Longest Substring Without Repeating Characters - Go Solution
Solving the LeetCode "Longest Substring Without Repeating Characters" Problem in Go
Introduction
The problem requires finding the length of the longest substring without repeating characters in a given string. This is a classic sliding window problem that tests your ability to efficiently track and update character positions.
Problem Analysis
Given a string, we need to identify the longest contiguous substring where all characters are unique. For example, in "abcabcbb", the longest substring is "abc" with length 3. The challenge is to solve this efficiently for large input sizes.
Solution Approach
We use a sliding window technique with a hash map to track the last seen index of each character. As we iterate through the string, we adjust the window's start position whenever we encounter a duplicate character.
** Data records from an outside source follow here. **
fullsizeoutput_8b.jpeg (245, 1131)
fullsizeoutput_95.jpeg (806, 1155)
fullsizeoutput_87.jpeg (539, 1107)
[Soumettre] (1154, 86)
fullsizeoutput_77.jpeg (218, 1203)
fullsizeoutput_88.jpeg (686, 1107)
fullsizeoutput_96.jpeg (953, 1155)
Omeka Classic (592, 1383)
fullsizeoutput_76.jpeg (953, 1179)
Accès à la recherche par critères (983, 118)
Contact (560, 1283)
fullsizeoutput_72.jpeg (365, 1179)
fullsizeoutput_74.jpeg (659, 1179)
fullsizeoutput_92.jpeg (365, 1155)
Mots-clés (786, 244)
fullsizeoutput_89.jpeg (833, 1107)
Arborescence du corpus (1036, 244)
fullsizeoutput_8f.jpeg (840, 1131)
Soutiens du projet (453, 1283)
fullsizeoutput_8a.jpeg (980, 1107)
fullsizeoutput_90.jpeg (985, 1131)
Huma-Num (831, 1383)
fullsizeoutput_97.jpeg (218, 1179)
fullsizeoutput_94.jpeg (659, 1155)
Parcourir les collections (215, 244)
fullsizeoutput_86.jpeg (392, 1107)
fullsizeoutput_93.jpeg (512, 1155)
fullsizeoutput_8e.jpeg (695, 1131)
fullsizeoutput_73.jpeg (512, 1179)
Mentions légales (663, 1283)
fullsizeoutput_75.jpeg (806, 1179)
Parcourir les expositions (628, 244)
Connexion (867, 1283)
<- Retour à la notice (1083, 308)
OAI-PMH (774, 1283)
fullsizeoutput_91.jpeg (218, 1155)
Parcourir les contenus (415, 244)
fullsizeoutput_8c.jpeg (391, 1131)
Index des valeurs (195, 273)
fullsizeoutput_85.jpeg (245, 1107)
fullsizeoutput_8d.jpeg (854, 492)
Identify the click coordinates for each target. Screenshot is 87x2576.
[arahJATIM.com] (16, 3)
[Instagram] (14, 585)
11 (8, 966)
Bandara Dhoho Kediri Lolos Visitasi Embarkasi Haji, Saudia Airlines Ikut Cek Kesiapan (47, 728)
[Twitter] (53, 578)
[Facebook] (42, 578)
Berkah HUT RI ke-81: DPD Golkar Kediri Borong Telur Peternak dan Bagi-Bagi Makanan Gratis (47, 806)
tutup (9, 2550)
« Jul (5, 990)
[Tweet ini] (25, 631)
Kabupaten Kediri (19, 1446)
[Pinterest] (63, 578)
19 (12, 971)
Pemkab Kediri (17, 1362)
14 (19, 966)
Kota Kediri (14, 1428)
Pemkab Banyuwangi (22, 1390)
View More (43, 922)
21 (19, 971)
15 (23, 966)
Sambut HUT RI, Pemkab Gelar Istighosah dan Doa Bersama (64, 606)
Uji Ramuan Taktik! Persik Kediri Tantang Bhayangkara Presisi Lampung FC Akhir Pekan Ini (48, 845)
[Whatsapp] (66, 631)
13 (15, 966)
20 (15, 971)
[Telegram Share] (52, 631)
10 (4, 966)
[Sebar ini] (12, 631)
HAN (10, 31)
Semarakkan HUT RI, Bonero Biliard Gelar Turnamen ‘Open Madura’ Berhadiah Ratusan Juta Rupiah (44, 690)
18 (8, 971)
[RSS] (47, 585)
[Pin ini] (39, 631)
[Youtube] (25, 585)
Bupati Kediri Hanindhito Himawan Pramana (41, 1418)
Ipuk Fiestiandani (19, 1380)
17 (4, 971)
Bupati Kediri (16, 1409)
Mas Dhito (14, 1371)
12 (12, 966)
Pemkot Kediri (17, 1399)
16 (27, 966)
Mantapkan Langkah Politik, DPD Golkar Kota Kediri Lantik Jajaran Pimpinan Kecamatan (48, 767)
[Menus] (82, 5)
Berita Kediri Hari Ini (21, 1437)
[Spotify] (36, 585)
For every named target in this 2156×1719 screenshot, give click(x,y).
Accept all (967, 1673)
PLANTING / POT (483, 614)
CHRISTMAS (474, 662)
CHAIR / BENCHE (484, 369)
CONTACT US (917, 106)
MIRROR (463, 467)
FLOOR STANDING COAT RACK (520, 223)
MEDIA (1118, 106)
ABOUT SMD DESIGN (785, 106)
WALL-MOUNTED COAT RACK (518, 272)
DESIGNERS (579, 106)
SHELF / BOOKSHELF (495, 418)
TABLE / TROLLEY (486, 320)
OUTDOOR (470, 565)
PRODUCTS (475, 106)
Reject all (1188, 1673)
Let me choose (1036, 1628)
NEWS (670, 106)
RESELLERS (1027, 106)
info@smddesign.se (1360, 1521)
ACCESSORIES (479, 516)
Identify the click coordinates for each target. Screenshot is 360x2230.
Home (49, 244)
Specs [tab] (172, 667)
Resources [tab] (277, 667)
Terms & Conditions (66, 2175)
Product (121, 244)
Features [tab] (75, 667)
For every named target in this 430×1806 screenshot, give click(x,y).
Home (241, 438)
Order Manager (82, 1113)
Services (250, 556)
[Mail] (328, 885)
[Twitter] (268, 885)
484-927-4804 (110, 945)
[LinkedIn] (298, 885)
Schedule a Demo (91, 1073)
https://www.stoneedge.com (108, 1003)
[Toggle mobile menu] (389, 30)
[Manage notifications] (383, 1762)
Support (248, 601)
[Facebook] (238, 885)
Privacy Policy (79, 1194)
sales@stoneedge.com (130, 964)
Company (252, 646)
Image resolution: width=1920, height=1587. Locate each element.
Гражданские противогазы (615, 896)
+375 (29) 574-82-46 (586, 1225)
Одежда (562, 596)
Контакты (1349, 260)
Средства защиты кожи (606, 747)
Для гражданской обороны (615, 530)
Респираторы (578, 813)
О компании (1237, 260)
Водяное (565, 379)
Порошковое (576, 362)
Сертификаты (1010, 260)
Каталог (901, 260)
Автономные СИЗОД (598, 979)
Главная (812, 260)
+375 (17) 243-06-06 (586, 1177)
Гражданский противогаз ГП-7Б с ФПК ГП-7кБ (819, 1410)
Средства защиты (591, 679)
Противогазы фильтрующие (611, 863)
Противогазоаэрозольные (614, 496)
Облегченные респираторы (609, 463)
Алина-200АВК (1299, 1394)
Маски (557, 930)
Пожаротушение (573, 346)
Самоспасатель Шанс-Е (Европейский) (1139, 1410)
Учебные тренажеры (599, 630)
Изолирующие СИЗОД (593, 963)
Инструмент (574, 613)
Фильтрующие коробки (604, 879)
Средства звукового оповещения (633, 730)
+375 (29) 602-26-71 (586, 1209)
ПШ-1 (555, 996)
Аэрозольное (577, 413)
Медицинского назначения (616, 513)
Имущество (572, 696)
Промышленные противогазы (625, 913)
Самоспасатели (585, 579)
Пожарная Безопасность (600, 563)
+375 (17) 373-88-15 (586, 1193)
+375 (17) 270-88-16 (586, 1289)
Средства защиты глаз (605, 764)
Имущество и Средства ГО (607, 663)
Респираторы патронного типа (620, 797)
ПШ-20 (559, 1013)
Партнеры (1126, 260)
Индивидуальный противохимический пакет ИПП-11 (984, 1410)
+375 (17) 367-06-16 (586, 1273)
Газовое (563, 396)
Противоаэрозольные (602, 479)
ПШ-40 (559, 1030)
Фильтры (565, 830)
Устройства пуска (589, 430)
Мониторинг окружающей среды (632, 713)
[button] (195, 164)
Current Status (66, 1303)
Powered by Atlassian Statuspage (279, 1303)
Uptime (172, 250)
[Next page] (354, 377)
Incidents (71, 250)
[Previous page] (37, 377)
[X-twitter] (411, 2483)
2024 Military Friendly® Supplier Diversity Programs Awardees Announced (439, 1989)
This ensures we always maintain a window of unique characters while tracking the maximum length found.
Go Implementation
func lengthOfLongestSubstring(s string) int {
charIndexMap := make(map[byte]int)
maxLength := 0
start := 0
for end := 0; end < len(s); end++ {
currentChar := s[end]
if lastIndex, exists := charIndexMap[currentChar]; exists && lastIndex >= start {
start = lastIndex + 1
}
charIndexMap[currentChar] = end
currentLength := end - start + 1
if currentLength > maxLength {
maxLength = currentLength
}
}
return maxLength
}
Complexity Analysis
Time Complexity: O(n), where n is the length of the string. We traverse the string once, and each character is processed in constant time.
Space Complexity: O(min(m, n)), where m is the size of the character set (ASCII has 128 characters). In the worst case, we store all unique characters in the hash map.
Testing and Examples
Test cases:
- "abcabcbb" → 3
- "bbbbb" → 1
- "pwwkew" → 3
- "" → 0
- " " → 1
Best Practices and Tips
1. Use a sliding window to efficiently track the current substring.
2. Leverage a hash map for O(1) lookups of character indices.
3. Always update the start position when a duplicate is found.
4. Consider edge cases like empty strings or strings with spaces.